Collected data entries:
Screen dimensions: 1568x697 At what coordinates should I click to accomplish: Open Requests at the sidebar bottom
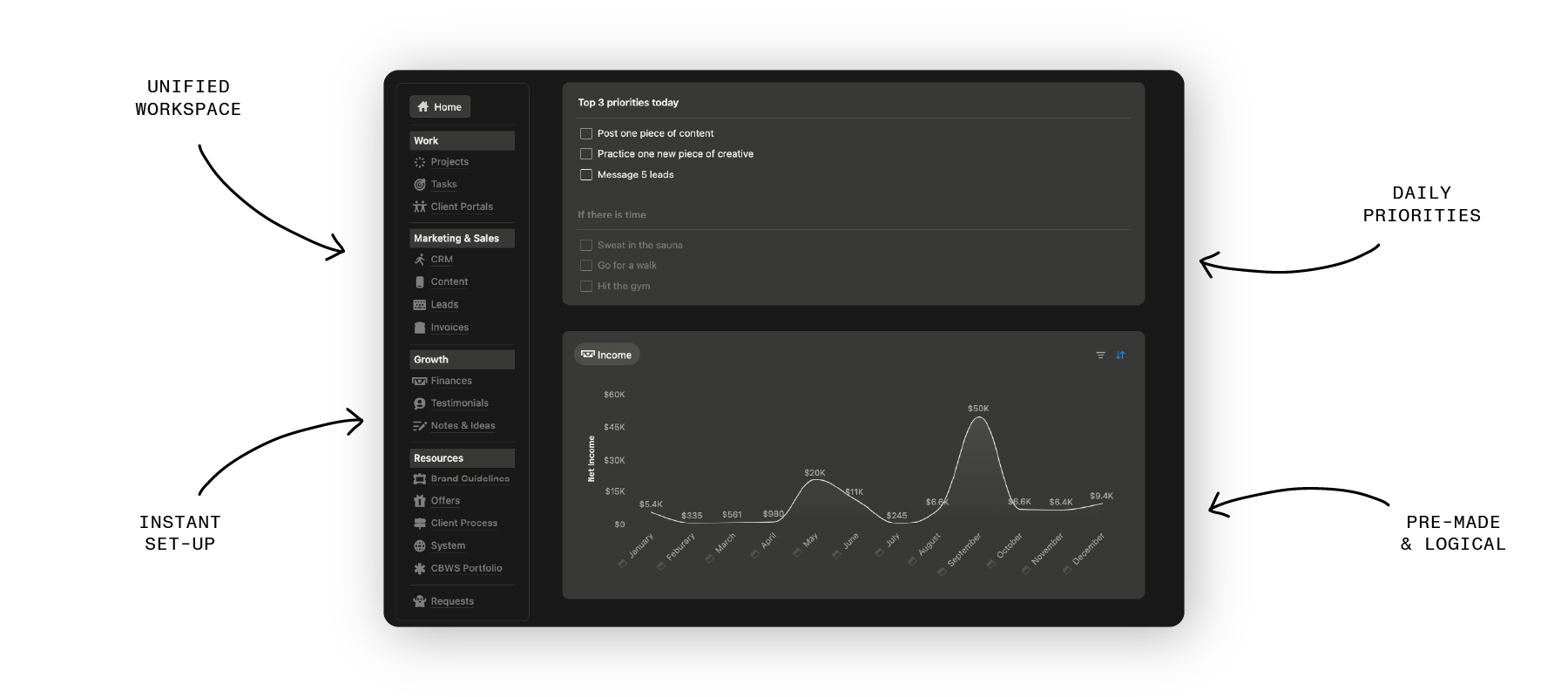point(452,601)
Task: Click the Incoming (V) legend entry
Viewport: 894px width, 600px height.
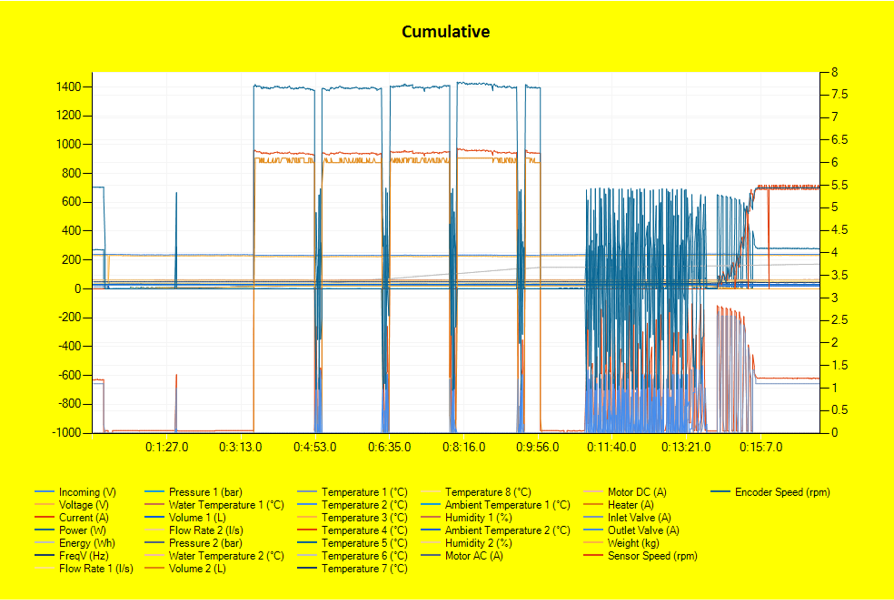Action: (x=87, y=492)
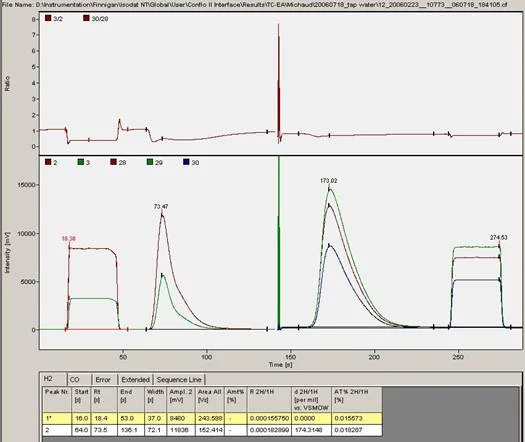The width and height of the screenshot is (525, 442).
Task: Select peak row 2 in results table
Action: 212,430
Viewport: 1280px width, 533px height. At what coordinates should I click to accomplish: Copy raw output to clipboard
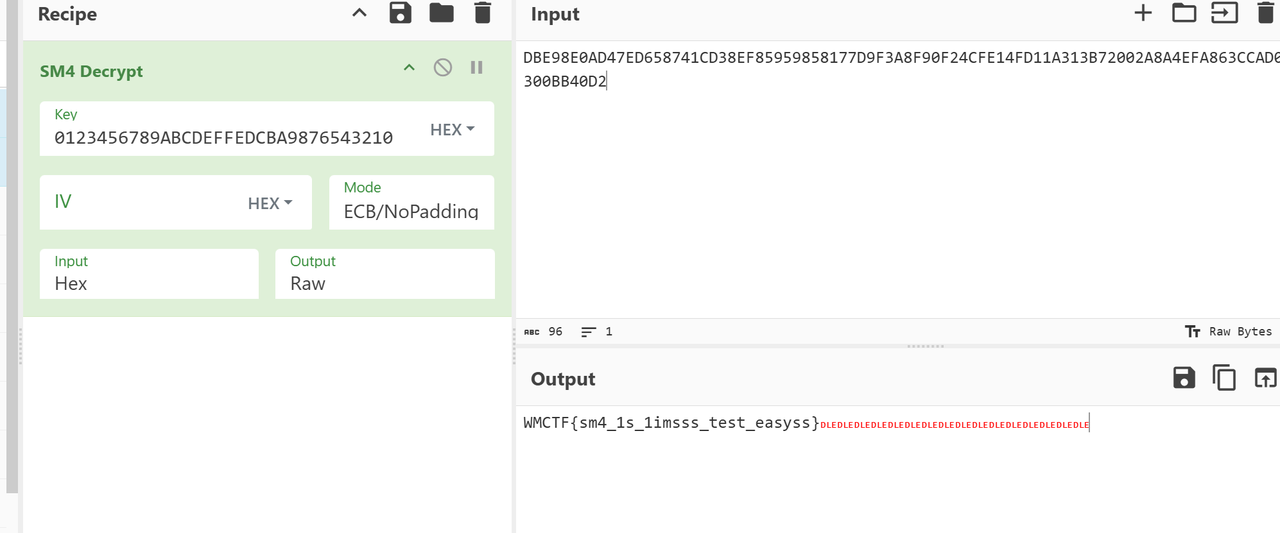click(x=1224, y=378)
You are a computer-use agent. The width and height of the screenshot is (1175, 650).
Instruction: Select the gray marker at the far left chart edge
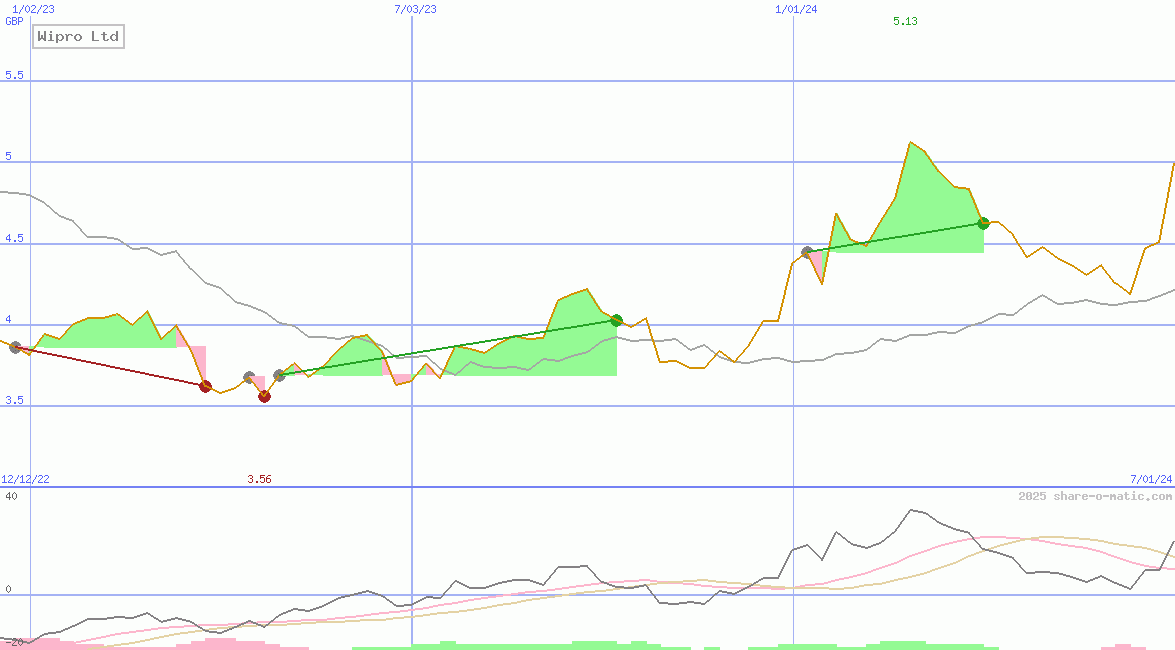coord(15,349)
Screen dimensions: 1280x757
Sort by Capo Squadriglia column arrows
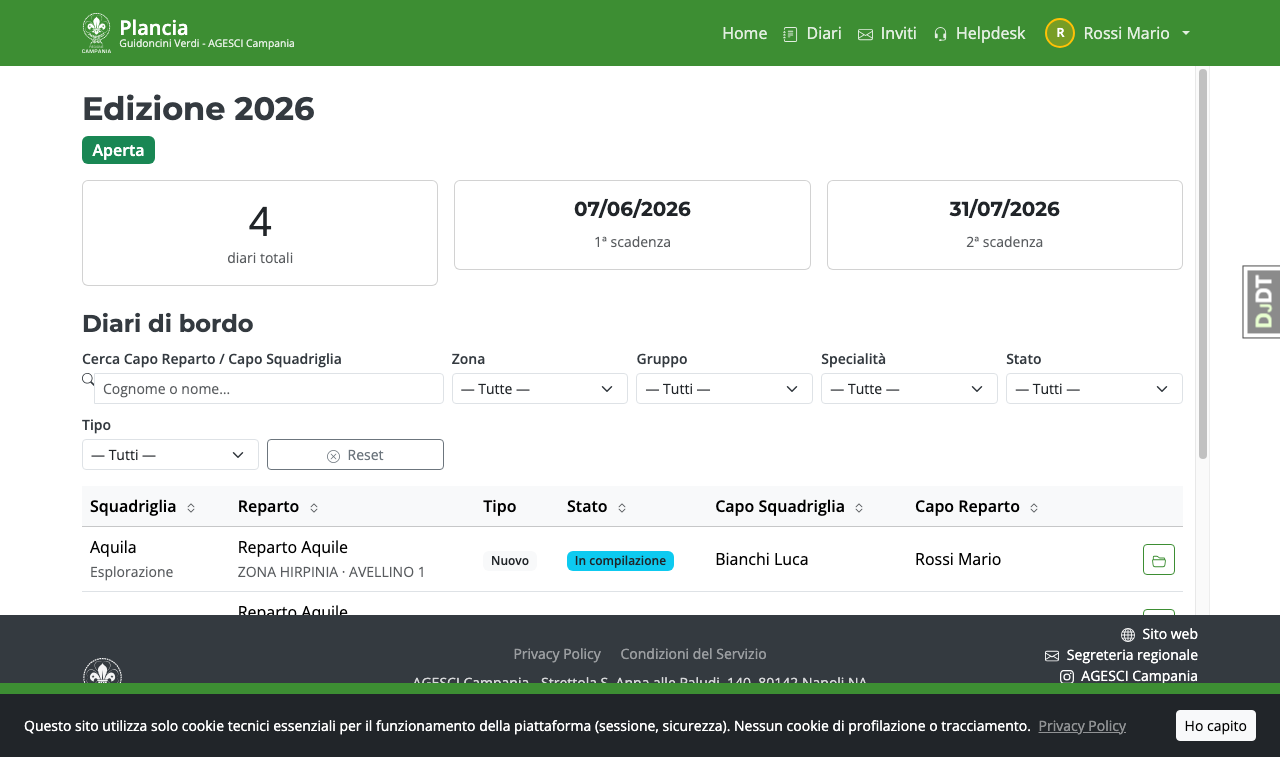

» **Exercise details**: Type out the data above once more, exactly, with no images included.

» **Result for this exercise**:
Screen dimensions: 1568x697 At what coordinates should I click to accomplish: Open Requests at the sidebar bottom
point(452,601)
Task: Click the Incoming (V) legend entry
Viewport: 894px width, 600px height.
Action: (x=87, y=492)
The width and height of the screenshot is (525, 442).
Task: Select peak row 2 in results table
Action: 212,430
Viewport: 1280px width, 533px height. At what coordinates should I click to accomplish: Copy raw output to clipboard
click(x=1224, y=378)
You are a computer-use agent. The width and height of the screenshot is (1175, 650).
Instruction: Select the gray marker at the far left chart edge
coord(15,349)
Screen dimensions: 1280x757
Sort by Capo Squadriglia column arrows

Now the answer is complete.